» **Requirement**
From the line containing "Remove the signupEmail attribute" down to the last line of the data, output each line word for word and include nothing else.

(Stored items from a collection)

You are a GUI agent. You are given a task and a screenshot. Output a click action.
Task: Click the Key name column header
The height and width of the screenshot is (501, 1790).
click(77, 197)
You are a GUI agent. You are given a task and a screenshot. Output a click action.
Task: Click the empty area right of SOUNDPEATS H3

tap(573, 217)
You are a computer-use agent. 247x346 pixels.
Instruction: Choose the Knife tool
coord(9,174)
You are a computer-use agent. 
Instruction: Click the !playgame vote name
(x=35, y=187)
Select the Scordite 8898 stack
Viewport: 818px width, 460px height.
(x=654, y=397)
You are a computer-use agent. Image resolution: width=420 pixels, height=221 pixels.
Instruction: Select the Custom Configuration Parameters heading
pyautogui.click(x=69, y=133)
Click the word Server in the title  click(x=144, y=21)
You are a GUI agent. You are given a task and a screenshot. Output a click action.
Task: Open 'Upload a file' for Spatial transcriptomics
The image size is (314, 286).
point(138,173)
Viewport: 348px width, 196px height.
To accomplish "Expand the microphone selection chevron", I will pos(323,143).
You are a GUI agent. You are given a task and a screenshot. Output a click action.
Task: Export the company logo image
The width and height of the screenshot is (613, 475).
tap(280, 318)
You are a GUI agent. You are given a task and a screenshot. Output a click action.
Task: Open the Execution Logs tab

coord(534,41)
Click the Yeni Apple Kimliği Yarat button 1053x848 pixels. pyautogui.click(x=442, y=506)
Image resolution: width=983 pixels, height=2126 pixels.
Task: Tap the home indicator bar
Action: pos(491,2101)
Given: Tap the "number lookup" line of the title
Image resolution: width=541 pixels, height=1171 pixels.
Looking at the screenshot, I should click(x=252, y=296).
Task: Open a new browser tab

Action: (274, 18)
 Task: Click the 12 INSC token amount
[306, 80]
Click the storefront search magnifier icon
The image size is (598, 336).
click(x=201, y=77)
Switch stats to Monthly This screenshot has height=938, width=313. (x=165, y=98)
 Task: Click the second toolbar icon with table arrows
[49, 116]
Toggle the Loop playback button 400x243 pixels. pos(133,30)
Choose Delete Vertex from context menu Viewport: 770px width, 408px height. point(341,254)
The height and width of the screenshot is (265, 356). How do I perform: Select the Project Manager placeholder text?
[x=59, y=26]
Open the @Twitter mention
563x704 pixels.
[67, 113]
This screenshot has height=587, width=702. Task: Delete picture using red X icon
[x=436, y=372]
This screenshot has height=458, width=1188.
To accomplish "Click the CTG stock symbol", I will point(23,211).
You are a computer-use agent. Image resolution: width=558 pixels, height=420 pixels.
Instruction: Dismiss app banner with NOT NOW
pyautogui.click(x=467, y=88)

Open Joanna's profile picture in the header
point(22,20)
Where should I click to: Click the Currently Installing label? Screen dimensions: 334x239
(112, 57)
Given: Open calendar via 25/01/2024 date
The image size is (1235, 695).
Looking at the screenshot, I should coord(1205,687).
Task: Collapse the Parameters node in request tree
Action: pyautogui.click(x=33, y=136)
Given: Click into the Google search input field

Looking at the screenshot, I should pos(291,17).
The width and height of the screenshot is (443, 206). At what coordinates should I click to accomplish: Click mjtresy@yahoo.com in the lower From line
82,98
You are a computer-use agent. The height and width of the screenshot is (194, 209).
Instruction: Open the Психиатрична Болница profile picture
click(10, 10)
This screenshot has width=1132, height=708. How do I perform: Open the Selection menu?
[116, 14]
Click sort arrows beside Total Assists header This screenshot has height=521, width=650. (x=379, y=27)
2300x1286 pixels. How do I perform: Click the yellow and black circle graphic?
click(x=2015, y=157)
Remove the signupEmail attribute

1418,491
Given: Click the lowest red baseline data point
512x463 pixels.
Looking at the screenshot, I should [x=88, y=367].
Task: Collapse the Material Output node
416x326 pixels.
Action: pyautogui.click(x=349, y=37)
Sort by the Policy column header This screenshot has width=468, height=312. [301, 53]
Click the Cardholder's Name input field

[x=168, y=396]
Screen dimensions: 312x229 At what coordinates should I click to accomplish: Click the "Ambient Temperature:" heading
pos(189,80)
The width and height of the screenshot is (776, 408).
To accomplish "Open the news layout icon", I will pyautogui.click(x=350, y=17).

» **The answer**
Remove the signupEmail attribute

1418,491
Given: Click the lowest red baseline data point
512x463 pixels.
Looking at the screenshot, I should [x=88, y=367].
Task: Collapse the Material Output node
416x326 pixels.
Action: pyautogui.click(x=349, y=37)
Sort by the Policy column header This screenshot has width=468, height=312. [301, 53]
Click the Cardholder's Name input field

[x=168, y=396]
Screen dimensions: 312x229 At what coordinates should I click to accomplish: Click the "Ambient Temperature:" heading
pos(189,80)
The width and height of the screenshot is (776, 408).
To accomplish "Open the news layout icon", I will pyautogui.click(x=350, y=17).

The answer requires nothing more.